People embrace new when new is better. It is that simple.

When something has not managed to get traction in a couple of years it is not due to the stubborness of the people, it is because of a **** product.

No. It is down to stubbornness. If developers and others using certain terminal emulators are complaining because they don’t have a physical function row I can understand that but not for crap like changing the volume or pressing play.

The control strip is fine. It has everything you need. When playing back video/audio you can easily scrub through it which is fantastic. This is much more versatile than the old keys. Buy a Magic Keyboard for home use if you don’t like it or go with the weaker MBA or 2017 base 13”.
 
No. It is down to stubbornness. If developers and others using certain terminal emulators are complaining because they don’t have a physical function row I can understand that but not for crap like changing the volume or pressing play.

The control strip is fine. It has everything you need.
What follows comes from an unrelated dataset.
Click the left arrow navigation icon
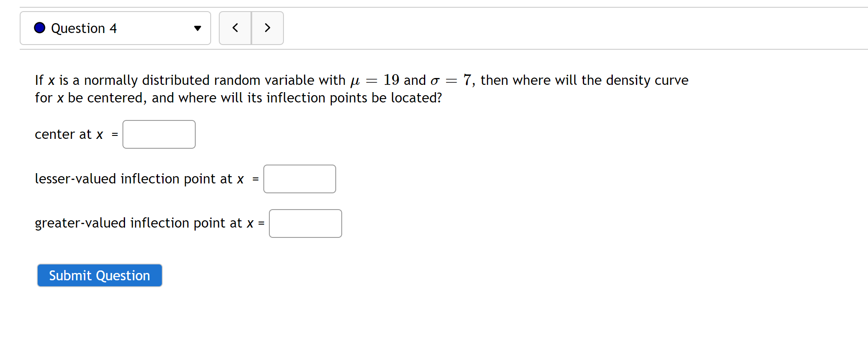 point(235,28)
When playing back video/audio you can easily scrub through it which is fantastic. This is much more versatile than the old keys. Buy a Magic Keyboard for home use if you don’t like it or go with the weaker MBA or 2017 base 13”.

Or, you know, the controlstrip is gimmicky ******** and the butterfly keyboard is worthless. Lets see what Apple sales and re-design tell us, shall we? We can have this discussion in a year.
 
Or, you know, the controlstrip is gimmicky ******** and the butterfly keyboard is worthless. Lets see what Apple sales and re-design tell us, shall we? We can have this discussion in a year.

I don’t care what the masses think. Take a look at the current top 40 chart and what the masses think is good music. I’ve read dozens and dozens of comments of people attacking the current MBPs for not being “pro enough” yet picking up a 2015 rMBP or a damn MBA! So what was pro? Type-A ports and an SD card slot? :rolleyes:

The 2018 and 2019 keyboards were already a huge improvement over the original 2015 design yet the same people manage to break it again and again while my 2016 15” still has its original keyboard in perfect condition. Then again I’m a clean person and don’t eat crap while using a computer.
 
No!... what about giving people choice. ? its the same when displays moved from matte to glossy.

"things not getting stuck in between keys' is a manner of preference.. All you gotta do is not eat over a keyboard.

Lucky,for me i don't buy anything from Apple no more, except cables...
 
I don’t care what the masses think. Take a look at the current top 40 chart and what the masses think is good music. I’ve read dozens and dozens of comments of people attacking the current MBPs for not being “pro enough” yet picking up a 2015 rMBP or a damn MBA! So what was pro? Type-A ports and an SD card slot? :rolleyes:

The 2018 and 2019 keyboards were already a huge improvement over the original 2015 design yet the same people manage to break it again and again while my 2016 15” still has its original keyboard in perfect condition. Then again I’m a clean person and don’t eat crap while using a computer.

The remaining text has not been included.